I have a multiprocessor program which basically parses some XML information and returns the dictionary (one dictionary object for a file) as output and then, I am merging all the dictionaries into one final_dword
.
if __name__ == '__main__':
numthreads = 2
pool = mp.Pool(processes=numthreads)
dword_list = pool.map(parse_xml, (locate("*.xml")))
final_dword = {}
print "The final Word Count dictionary is "
map(final_dword.update,dword_list)
print final_dword
The above code works perfectly fine for smaller data sets. As my datasize is growing, my program freezes during
map(final_dword.update,dword_list)
This is my assumption that my program freezes during the exe of above stmt. I tried to profile my code using muppy and found the following.
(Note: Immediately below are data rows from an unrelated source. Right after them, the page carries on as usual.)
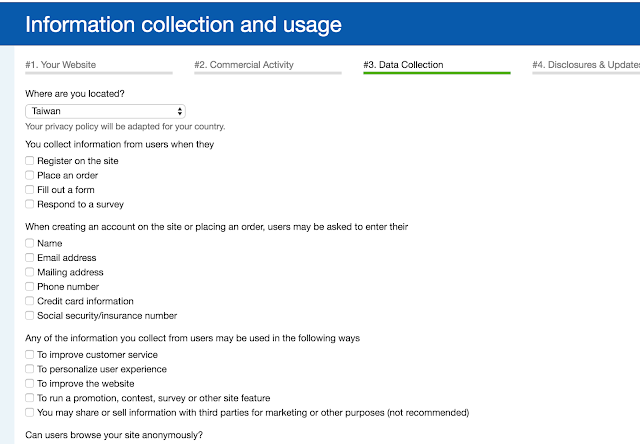
Task: Tick Credit card information
Action: (29, 301)
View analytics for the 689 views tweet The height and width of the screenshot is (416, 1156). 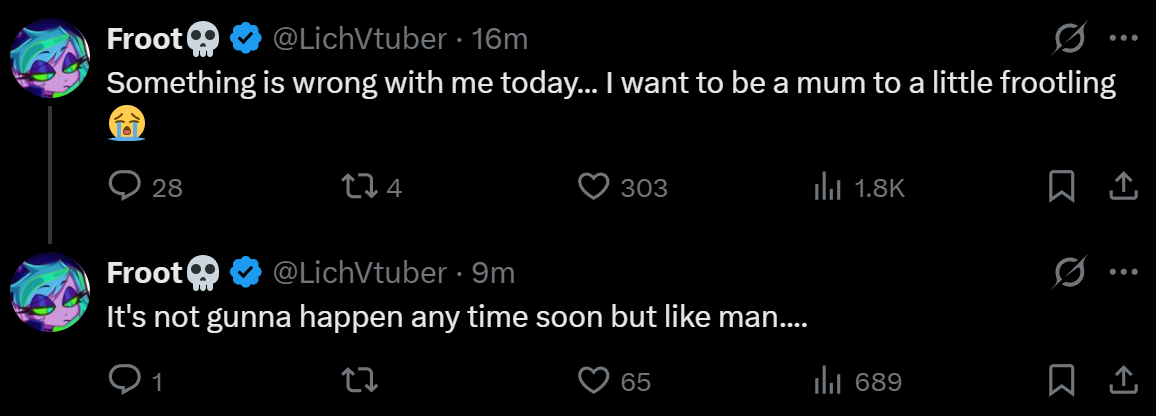829,381
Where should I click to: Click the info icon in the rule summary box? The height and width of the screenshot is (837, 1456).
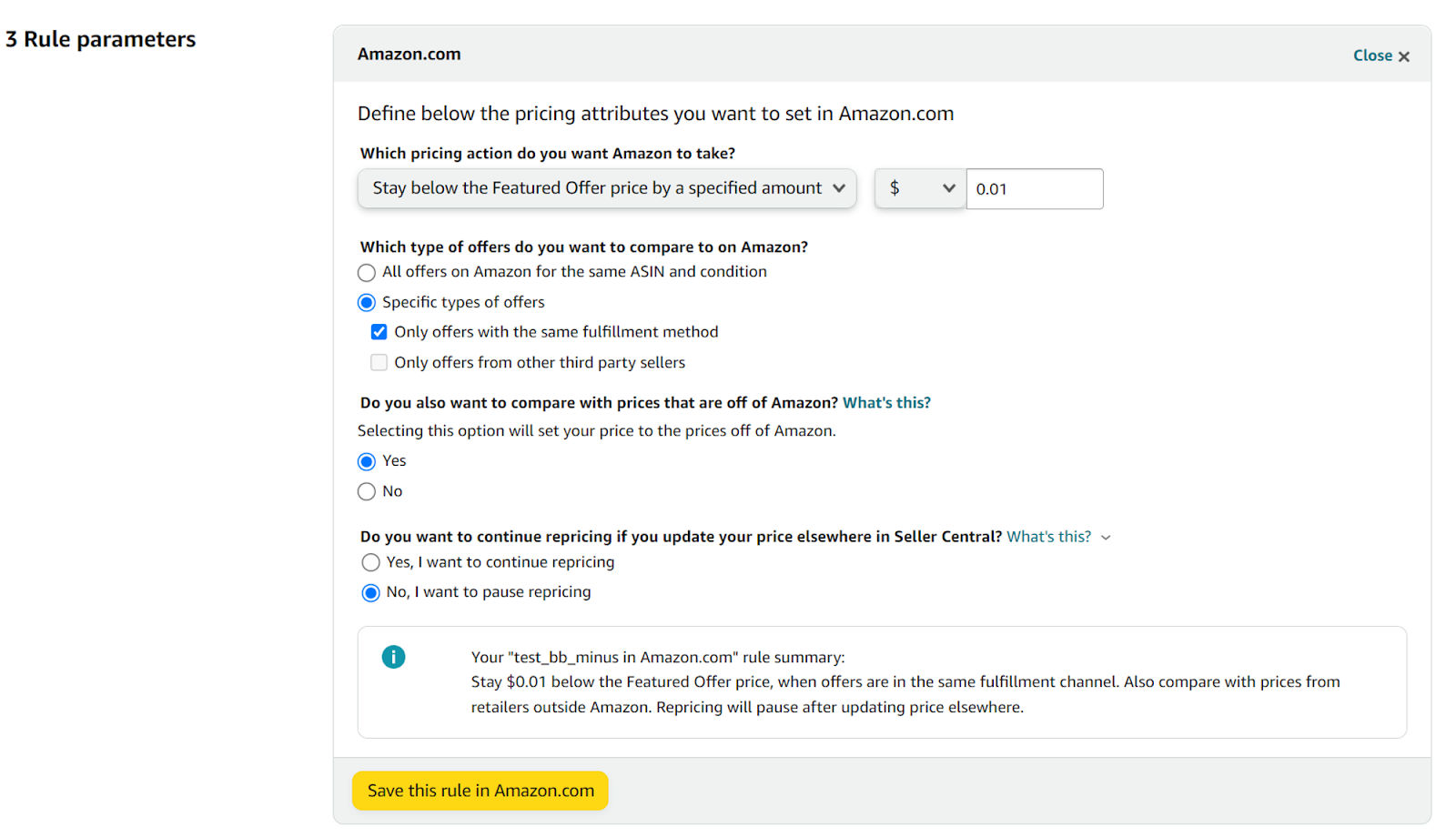pos(393,656)
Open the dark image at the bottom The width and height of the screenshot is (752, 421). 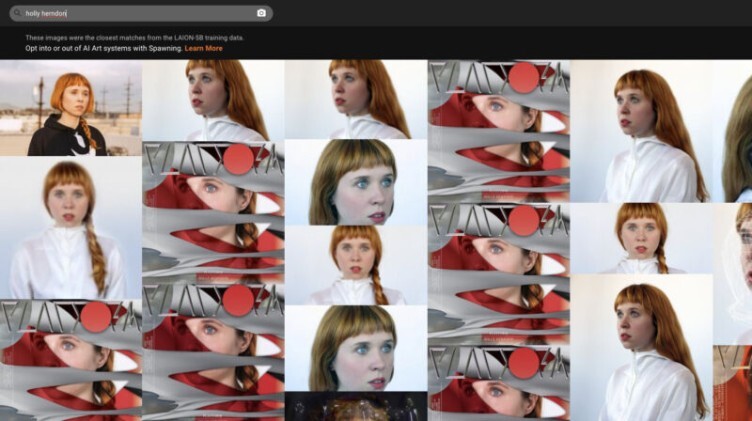point(356,407)
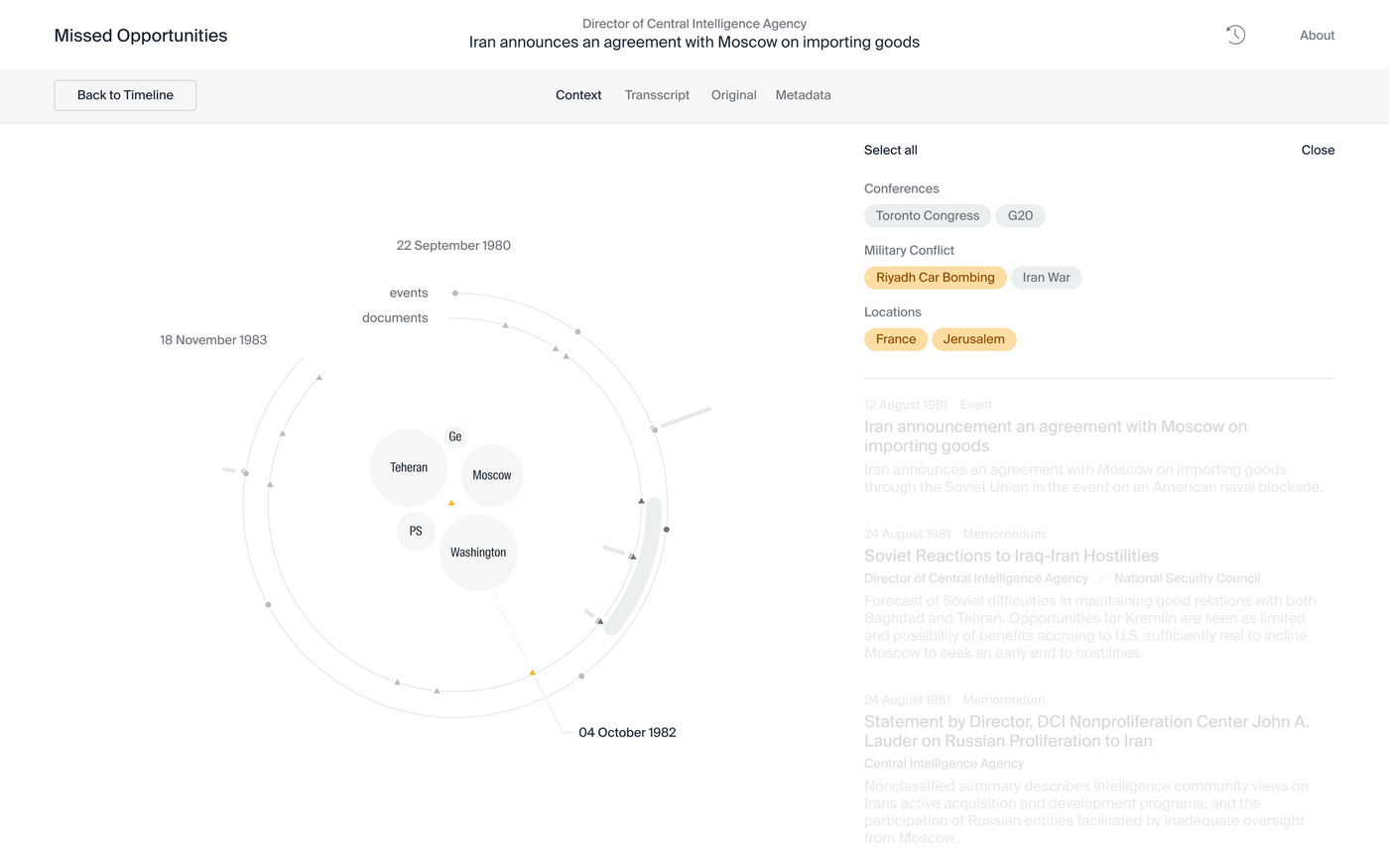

In n iteration (where n > 1200+, which means the program has basically processed around 1200+ files), I get the following stats:
Iteration 1259 types | # objects | total size ============================ | =========== | ============ dict | 660 | 511.03 KB str | 6899 | 469.10 KB code | 1979 | 139.15 KB type | 176 | 77.00 KB wrapper_descriptor | 1037 | 36.46 KB list | 307 | 23.41 KB builtin_function_or_method | 738 | 23.06 KB method_descriptor | 681 | 21.28 KB weakref | 434 | 16.95 KB tuple | 476 | 15.76 KB set | 122 | 15.34 KB <class 'abc.ABCMeta | 18 | 7.88 KB function (__init__) | 130 | 7.11 KB member_descriptor | 226 | 7.06 KB getset_descriptor | 213 | 6.66 KB
I have 4 Gb RAM in my laptop and I am processing huge number of small (< 1MB) XML files. I am looking for a better way to merge the smaller dictionaries.